WHAT THIS TASK INVOLVES → What you return should match every record exactly, with the images removed.

DATA FOR PROCESSING →
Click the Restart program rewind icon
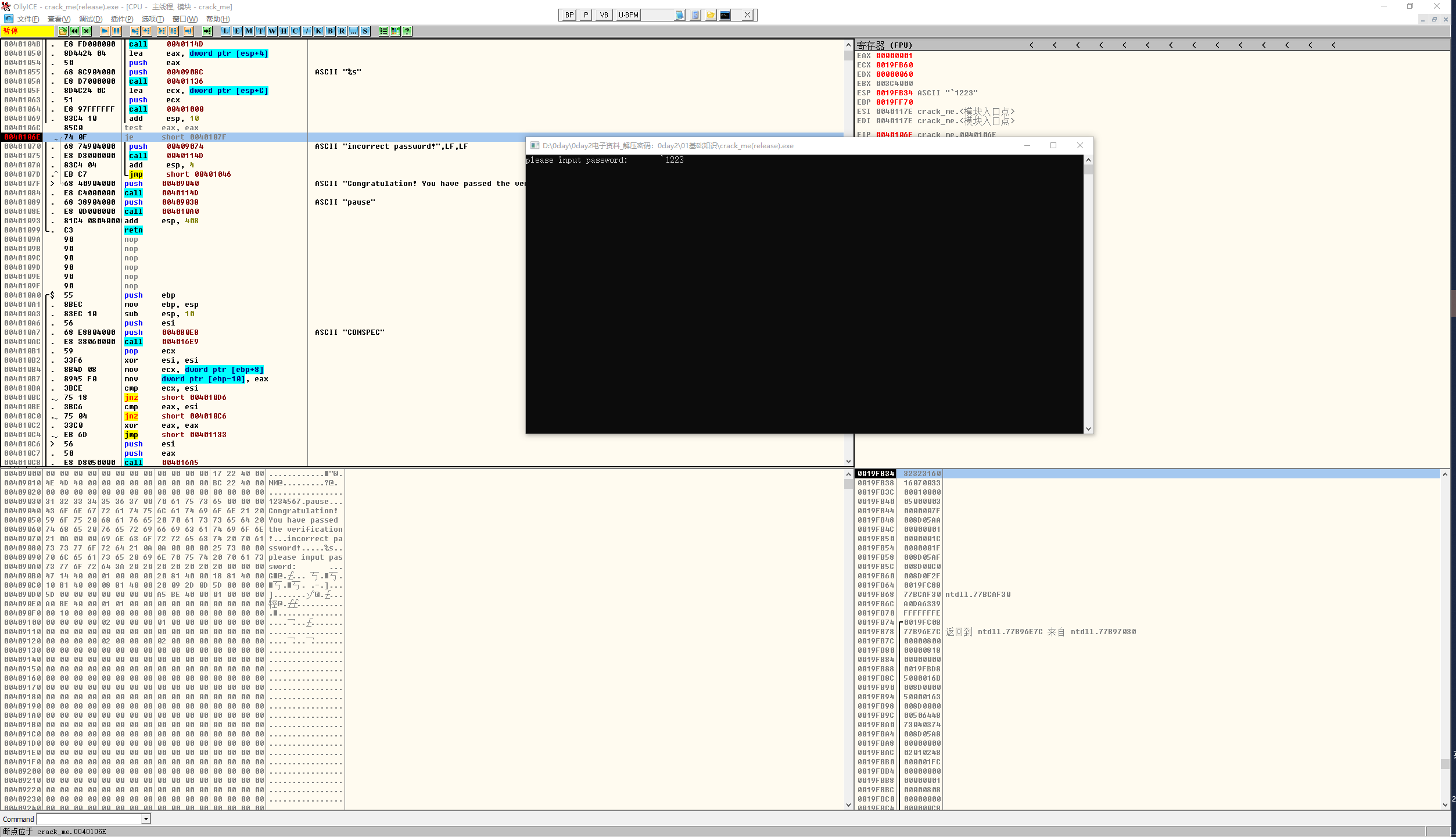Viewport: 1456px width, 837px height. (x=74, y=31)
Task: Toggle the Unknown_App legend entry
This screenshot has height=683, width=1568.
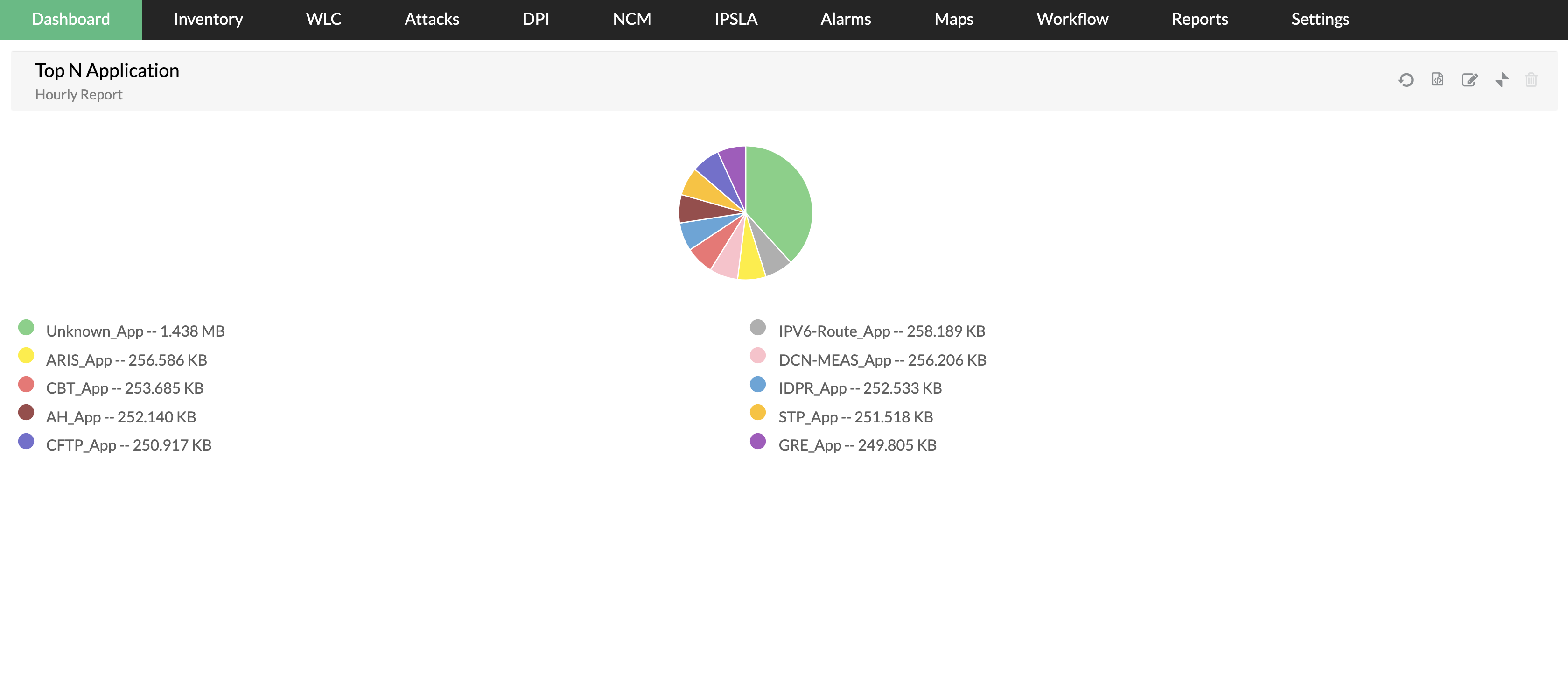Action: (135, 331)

ANSWER SPACE →
Click the Restart program rewind icon
Viewport: 1456px width, 837px height. (x=74, y=31)
Task: Toggle the Unknown_App legend entry
This screenshot has height=683, width=1568.
Action: (135, 331)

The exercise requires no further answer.